The five words any developer dreads hearing: “Our site has been hacked.”
No one really wants to admit to having a lot of experience dealing with sites that have been hacked because it begs the question: “How did the site get hacked in the first place?” (We will address that later.) In the meantime, if your WordPress site has been hacked, here are 9 steps you should take.
Step 1: Don’t panic. If we are dealing with your typical hackers, your site should be up and running again by the end of the day. Now it may take you all day to get there, but there is hope.
Step 2: Find help online. WordPress has an in-depth, dedicated article precisely for this scenario. Read it and outline a plan for restoring your site.
Step 3: Locate the source. Search for code with spam links or files that you didn’t create. Run scans like the free ones provided by Sucuri and using plugins like the Anti-Malware and Brute-Force Security by ELI.
At this point, you might be wondering why your site was hacked in the first place. Rest assured that it was likely a crime of convenience and likely not because you were specifically targeted. Sucuri has written a great article that provides complete insight on this subject.
Step 4: Clean it up. Once you’ve located the malicious code, get rid of it! We also recommend cleaning your theme as well as ditching all the core WordPress files and replacing them with a fresh version. (Make sure not to delete your “uploads” folder, or all your images and documents will be gone.)
Step 5: Lock it down. Determining the hacker’s entry point is not easy, and you may never find it. Regardless, it’s time to lock your site down, so they can’t get in any of the doors or windows again. Here are just a few steps to increase the security of your site after you’ve ensured all the malicious files and code have been removed.
- Change your FTP password
- Change your WordPress password
- Install security plugins like Wordfence
Step 6: Restore your reputation. If your site has been hacked, it’s likely been flagged by Google and is either noted as a hacked site in search results or blacklisted altogether. To get back on Google’s good side, you will want to sign up for Google Developer Tools, verify your site, recrawl the site and submit it to be reviewed.

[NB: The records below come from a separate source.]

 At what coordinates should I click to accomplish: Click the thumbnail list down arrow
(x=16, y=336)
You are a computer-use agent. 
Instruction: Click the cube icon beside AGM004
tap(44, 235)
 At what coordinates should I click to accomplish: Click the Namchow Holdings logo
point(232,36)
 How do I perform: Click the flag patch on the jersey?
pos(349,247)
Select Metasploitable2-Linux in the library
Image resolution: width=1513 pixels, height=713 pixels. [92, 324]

Step 7: Keep it clean. Whew! Your site is finally clean and free of malicious code. Now what? Here are a few things you can do to keep your site safe.

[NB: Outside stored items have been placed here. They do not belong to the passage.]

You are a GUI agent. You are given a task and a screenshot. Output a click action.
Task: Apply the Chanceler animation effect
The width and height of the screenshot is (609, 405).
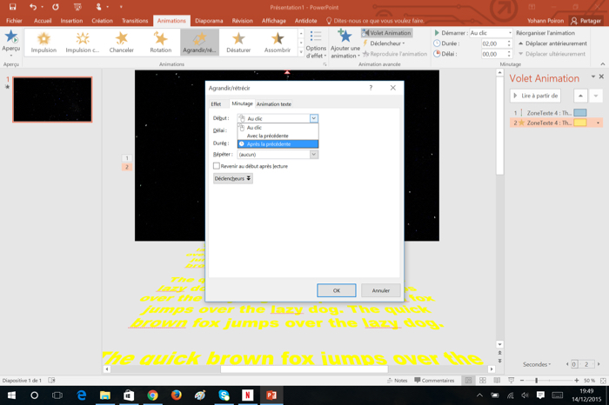click(x=122, y=42)
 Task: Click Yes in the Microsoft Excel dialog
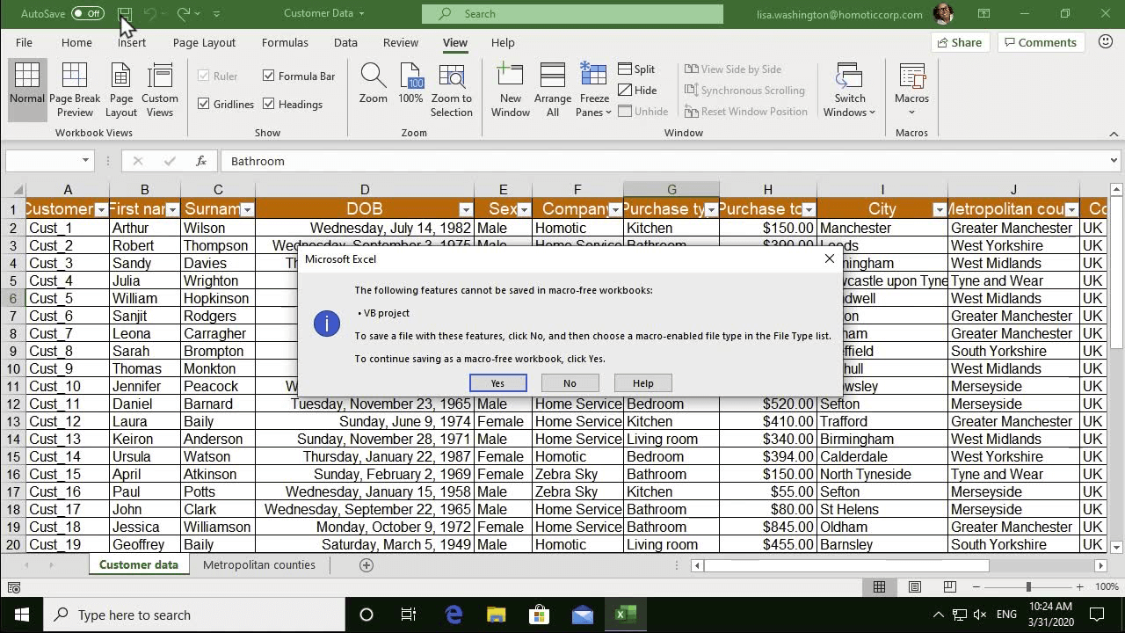pyautogui.click(x=497, y=383)
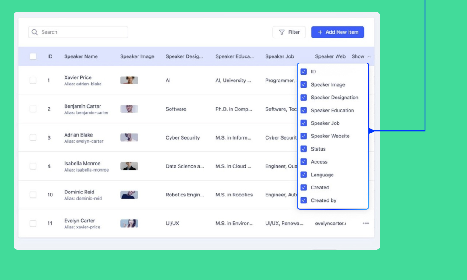The height and width of the screenshot is (280, 467).
Task: Click the magnifier icon in the search box
Action: (35, 32)
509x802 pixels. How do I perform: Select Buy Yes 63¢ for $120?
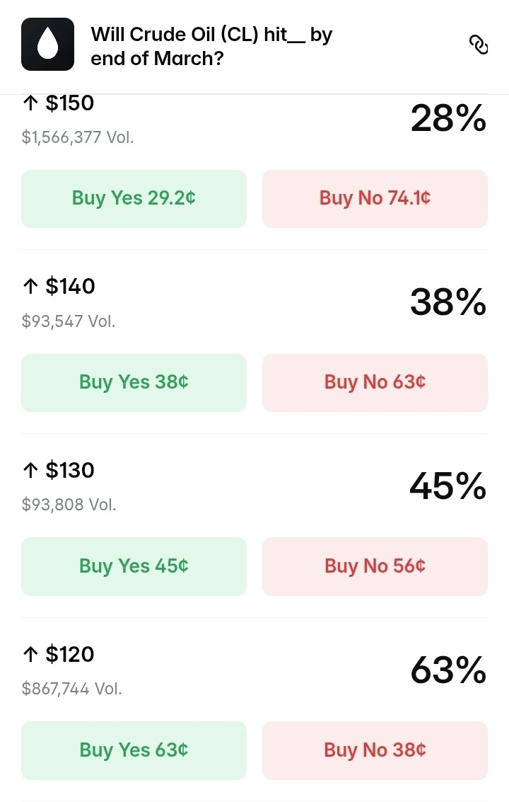134,750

- Continue using security plugins like Wordfence
- Keep WordPress and your plugins up to date
- Avoid using the default “admin” as your username
- Always use strong passwords
- Change the default login page to a unique URL
Step 8: Back it up. Now that you have a clean version of your site, make sure to backup your files and database, so you have it if you ever need it in the future.
Step 9: Pour yourself a drink. Exhale. Your site is clean and secure. Keep an eye on your security scans, but if you’ve taken the correct precautions, hopefully you can avoid any breaches in the future.